Surgalign’s pulling-forward of their revenue was kept from investors until June 2020 when they released their public financial statements from years earlier in order to correct errors caused by the changes, the SEC alleged.
Surgalign, per its website, is “a global medical technology company committed to the promise of digital health. We are investing to be a leader in developing and harnessing the incredible possibilities of digital surgery to redefine the very idea of ‘personalized medicine.'”
The plaintiff agency alleges that Surgalign’s practices “cannibalized future revenue streams and damaged important customer relationships while the company reassured investors it was meeting revenue guidance.” By making shipments without customer approval and prematurely recognizing the revenue for those shipments, Surgliagn allegedly violated generally accepted accounting principles (GAAP), leading to accounting and disclosure fraud.

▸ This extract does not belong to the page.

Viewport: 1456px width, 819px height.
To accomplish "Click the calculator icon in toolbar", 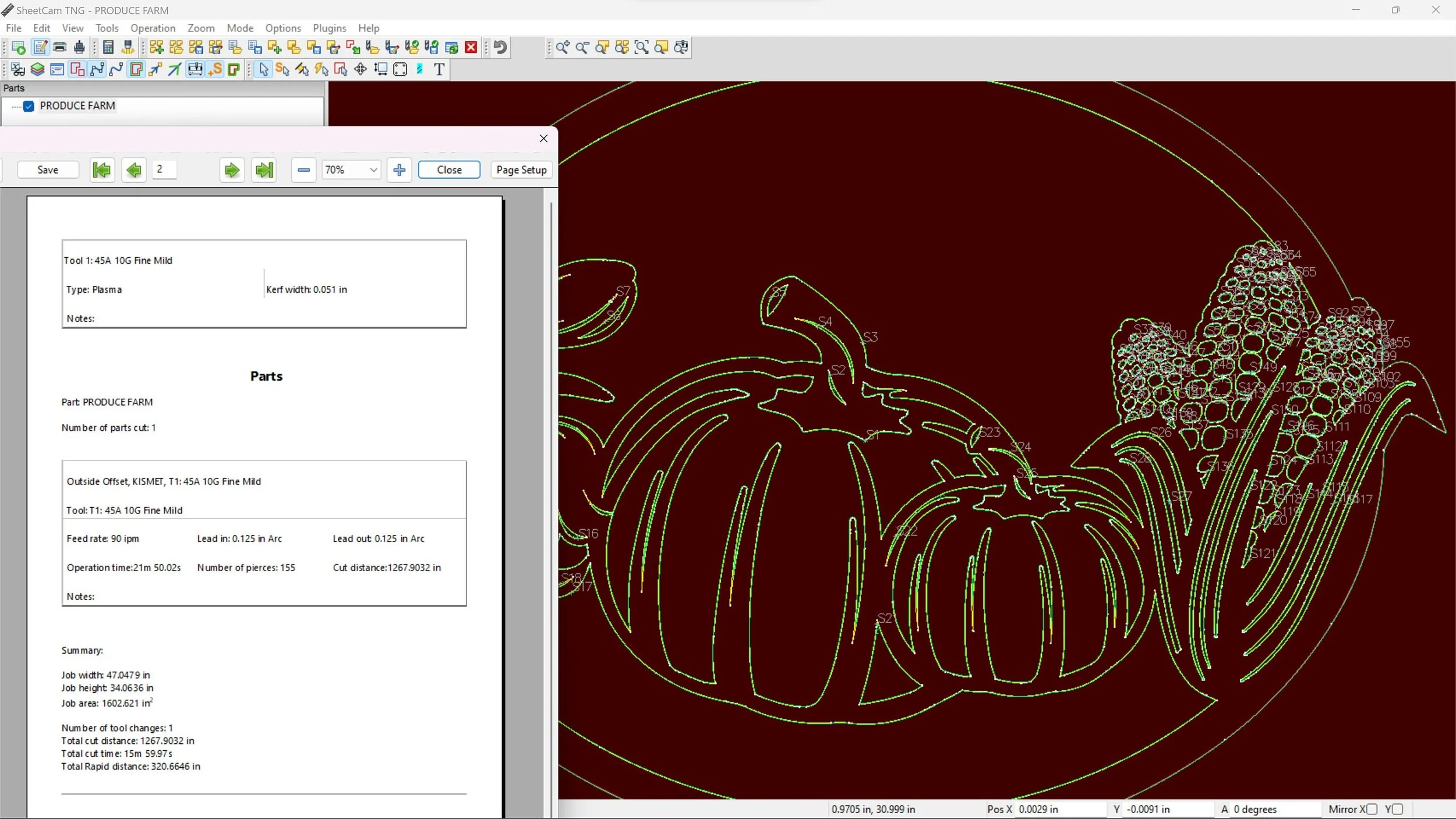I will pos(108,47).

Hutchison, per the SEC, repeatedly approved quarterly revenue targets that were unrealistic and announced the figures to investors and the market more generally since he knew he would receive additional compensation in the event that the marks were hit by Surgalign. When Surgalign was not on track to meet the figure, Hutchison would allegedly urge his managers to “ship products that were not due to be sent until the next quarter – weeks or months in advance.” As the process continued, it was more and more difficult for Surgalign to meet the goals that it had announced to its investors, court filings said.
D. Mark Cave, the Associate Director of the SEC’s Division of Enforcement, said in the press release that “We allege that [Surgalign’s] dependence on shipping future orders early concealed the company’s true financial performance from investors and in some instances violated GAAP.”
The complaint charges Surgalign with violations of the Exchange Act, the Securities Act, the Sarbanes-Oxley Act, and Hutchison and Jordheim with aiding and abetting Surgalign’s violations. The SEC is seeking favorable judgment on each count, and injunction preventing further violations of federal securities laws, civil monetary penalties, disgorgement, an injunction preventing Hutchison from being a future officer or director, a trial by jury, and any other relief deemed proper by the Court.